WHAT THIS TASK INVOLVES ▸ Return, unaltered, every line from the beginning of the material below up to and including the one with "The image size is (800, 408).".

===== DATA LISTING =====

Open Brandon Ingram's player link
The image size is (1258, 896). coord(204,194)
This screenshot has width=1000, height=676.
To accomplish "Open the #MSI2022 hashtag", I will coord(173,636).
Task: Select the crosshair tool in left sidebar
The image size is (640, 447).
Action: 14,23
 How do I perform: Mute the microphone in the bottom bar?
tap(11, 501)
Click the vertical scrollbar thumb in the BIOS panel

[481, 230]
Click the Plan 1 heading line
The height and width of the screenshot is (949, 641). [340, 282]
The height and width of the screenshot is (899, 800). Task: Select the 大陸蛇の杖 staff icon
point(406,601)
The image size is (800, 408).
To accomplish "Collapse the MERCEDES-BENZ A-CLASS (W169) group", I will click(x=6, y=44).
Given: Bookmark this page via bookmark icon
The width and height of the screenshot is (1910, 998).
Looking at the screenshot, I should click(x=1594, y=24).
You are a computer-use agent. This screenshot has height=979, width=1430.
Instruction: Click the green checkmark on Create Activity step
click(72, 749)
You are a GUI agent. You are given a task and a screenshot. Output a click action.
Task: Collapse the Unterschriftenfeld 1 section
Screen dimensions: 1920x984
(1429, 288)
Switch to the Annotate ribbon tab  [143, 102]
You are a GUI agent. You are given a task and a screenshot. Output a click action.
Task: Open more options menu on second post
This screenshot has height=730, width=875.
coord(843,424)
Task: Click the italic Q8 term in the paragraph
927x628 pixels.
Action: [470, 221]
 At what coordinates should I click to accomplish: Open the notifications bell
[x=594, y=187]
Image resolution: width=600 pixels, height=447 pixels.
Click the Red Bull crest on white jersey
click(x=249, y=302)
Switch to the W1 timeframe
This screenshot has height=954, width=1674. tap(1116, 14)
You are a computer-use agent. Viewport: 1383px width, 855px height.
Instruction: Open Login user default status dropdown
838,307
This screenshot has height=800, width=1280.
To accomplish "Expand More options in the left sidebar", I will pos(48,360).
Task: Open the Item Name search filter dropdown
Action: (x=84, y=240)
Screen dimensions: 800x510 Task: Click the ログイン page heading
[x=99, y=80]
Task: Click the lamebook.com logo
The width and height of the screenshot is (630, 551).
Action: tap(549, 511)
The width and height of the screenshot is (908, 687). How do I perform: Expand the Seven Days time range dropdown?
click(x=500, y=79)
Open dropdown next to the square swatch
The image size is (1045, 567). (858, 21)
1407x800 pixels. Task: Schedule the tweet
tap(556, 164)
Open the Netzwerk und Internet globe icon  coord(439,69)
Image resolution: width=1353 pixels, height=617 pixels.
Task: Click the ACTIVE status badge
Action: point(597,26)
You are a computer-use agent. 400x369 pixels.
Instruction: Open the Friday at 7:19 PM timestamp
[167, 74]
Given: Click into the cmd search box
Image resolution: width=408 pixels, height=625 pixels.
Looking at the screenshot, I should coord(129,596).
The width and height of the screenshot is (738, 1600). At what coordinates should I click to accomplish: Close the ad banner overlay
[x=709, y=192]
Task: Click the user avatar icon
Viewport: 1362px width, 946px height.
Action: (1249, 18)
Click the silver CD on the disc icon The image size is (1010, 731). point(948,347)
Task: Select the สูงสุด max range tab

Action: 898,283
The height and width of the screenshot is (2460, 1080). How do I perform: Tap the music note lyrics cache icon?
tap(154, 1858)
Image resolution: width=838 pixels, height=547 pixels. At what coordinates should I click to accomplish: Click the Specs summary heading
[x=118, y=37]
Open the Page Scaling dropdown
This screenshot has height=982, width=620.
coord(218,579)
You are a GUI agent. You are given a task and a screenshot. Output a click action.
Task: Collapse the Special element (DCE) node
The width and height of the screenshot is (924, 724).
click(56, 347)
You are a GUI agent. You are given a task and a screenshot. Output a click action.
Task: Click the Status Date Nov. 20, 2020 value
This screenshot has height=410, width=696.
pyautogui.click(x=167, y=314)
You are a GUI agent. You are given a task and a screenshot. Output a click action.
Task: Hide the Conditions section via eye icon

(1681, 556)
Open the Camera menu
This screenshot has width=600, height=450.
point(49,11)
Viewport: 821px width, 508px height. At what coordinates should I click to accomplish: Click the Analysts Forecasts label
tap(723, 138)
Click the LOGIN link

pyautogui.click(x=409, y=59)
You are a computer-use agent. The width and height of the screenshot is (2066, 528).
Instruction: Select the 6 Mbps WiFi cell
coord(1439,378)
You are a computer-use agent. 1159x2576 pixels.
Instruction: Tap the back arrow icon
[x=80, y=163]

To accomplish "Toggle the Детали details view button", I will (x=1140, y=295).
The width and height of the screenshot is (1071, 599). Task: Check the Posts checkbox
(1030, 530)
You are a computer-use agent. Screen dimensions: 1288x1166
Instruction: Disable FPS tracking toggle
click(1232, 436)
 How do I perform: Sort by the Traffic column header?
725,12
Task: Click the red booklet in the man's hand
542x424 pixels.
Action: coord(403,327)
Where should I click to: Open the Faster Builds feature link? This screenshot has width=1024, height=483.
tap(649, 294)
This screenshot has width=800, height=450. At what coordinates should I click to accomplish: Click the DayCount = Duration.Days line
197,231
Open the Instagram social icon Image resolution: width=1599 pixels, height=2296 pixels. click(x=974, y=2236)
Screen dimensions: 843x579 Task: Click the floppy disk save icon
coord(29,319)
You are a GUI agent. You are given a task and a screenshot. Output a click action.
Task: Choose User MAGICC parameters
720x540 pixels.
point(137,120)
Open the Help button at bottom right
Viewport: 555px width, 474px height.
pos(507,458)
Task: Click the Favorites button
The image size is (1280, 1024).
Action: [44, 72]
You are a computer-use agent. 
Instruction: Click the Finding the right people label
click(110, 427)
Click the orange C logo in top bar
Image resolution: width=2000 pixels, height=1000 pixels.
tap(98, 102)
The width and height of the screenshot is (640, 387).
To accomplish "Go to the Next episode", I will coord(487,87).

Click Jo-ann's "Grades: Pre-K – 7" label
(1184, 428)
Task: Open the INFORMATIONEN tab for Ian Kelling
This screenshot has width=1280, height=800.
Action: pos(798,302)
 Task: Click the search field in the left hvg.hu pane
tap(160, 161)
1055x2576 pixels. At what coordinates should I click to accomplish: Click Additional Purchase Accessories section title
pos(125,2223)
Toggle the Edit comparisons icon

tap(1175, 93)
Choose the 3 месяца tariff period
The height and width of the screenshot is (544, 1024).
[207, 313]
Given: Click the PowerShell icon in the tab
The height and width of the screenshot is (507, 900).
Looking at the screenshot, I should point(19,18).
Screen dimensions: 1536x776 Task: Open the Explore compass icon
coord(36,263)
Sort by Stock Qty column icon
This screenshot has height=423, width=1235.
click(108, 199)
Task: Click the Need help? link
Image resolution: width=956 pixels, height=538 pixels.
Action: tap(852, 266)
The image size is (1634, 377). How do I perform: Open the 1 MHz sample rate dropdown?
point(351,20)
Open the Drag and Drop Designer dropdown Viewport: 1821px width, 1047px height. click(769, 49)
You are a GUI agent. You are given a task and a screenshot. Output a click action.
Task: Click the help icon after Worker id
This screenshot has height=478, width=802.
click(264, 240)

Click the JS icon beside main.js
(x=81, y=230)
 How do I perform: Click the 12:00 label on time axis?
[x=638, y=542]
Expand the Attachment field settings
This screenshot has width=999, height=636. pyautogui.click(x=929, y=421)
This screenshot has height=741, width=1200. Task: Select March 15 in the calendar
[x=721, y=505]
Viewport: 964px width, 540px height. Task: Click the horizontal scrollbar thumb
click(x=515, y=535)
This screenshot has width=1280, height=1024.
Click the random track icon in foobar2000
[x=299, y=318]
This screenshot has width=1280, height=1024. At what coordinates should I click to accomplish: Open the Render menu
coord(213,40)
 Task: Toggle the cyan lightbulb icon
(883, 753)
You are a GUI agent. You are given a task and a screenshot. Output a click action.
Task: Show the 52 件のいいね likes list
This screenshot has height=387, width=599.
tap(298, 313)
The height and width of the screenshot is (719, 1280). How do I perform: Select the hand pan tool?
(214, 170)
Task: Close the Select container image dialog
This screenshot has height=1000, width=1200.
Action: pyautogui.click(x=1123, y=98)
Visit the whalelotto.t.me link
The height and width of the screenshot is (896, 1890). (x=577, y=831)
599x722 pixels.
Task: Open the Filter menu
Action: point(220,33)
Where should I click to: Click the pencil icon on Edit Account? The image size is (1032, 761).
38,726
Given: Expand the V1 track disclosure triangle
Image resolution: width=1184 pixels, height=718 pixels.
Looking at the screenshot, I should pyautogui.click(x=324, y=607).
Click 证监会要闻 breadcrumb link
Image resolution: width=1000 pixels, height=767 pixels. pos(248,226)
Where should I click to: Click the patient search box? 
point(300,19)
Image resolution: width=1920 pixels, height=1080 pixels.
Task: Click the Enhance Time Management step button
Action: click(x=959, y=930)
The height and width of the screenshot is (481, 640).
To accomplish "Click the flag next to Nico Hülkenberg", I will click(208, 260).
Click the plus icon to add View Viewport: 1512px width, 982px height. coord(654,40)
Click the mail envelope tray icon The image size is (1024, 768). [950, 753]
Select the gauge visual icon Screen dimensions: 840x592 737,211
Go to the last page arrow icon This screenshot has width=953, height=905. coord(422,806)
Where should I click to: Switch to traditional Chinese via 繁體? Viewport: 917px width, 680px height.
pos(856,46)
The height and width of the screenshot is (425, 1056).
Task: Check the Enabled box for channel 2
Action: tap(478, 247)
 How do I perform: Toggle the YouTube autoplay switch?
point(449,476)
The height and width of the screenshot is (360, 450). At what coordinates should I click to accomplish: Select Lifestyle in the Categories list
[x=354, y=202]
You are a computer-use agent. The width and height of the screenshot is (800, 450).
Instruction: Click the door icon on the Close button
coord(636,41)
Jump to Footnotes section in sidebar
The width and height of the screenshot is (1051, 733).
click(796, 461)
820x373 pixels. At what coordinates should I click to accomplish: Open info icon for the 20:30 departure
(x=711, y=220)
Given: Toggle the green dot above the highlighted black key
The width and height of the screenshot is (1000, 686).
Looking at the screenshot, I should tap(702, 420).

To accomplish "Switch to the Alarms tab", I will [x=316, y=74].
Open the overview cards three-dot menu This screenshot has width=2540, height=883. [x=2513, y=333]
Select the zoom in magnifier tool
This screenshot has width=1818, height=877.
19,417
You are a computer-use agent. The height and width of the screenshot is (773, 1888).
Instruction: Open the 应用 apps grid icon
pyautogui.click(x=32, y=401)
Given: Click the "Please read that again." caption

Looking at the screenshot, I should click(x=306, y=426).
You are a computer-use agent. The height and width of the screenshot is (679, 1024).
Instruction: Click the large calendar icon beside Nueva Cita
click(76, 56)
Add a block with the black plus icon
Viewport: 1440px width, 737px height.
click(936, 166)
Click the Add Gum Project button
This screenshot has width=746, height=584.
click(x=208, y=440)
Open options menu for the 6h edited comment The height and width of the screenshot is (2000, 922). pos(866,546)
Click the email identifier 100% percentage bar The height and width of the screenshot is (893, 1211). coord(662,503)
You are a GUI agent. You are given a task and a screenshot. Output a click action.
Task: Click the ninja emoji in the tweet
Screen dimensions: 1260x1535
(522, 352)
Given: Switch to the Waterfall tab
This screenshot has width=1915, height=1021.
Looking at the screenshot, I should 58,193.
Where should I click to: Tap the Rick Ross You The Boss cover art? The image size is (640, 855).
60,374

=====

WRITTEN REPLY ▸
Open Brandon Ingram's player link
The image size is (1258, 896). coord(204,194)
This screenshot has width=1000, height=676.
To accomplish "Open the #MSI2022 hashtag", I will coord(173,636).
Task: Select the crosshair tool in left sidebar
The image size is (640, 447).
Action: 14,23
 How do I perform: Mute the microphone in the bottom bar?
tap(11, 501)
Click the vertical scrollbar thumb in the BIOS panel

[481, 230]
Click the Plan 1 heading line
The height and width of the screenshot is (949, 641). [340, 282]
The height and width of the screenshot is (899, 800). Task: Select the 大陸蛇の杖 staff icon
point(406,601)
The image size is (800, 408).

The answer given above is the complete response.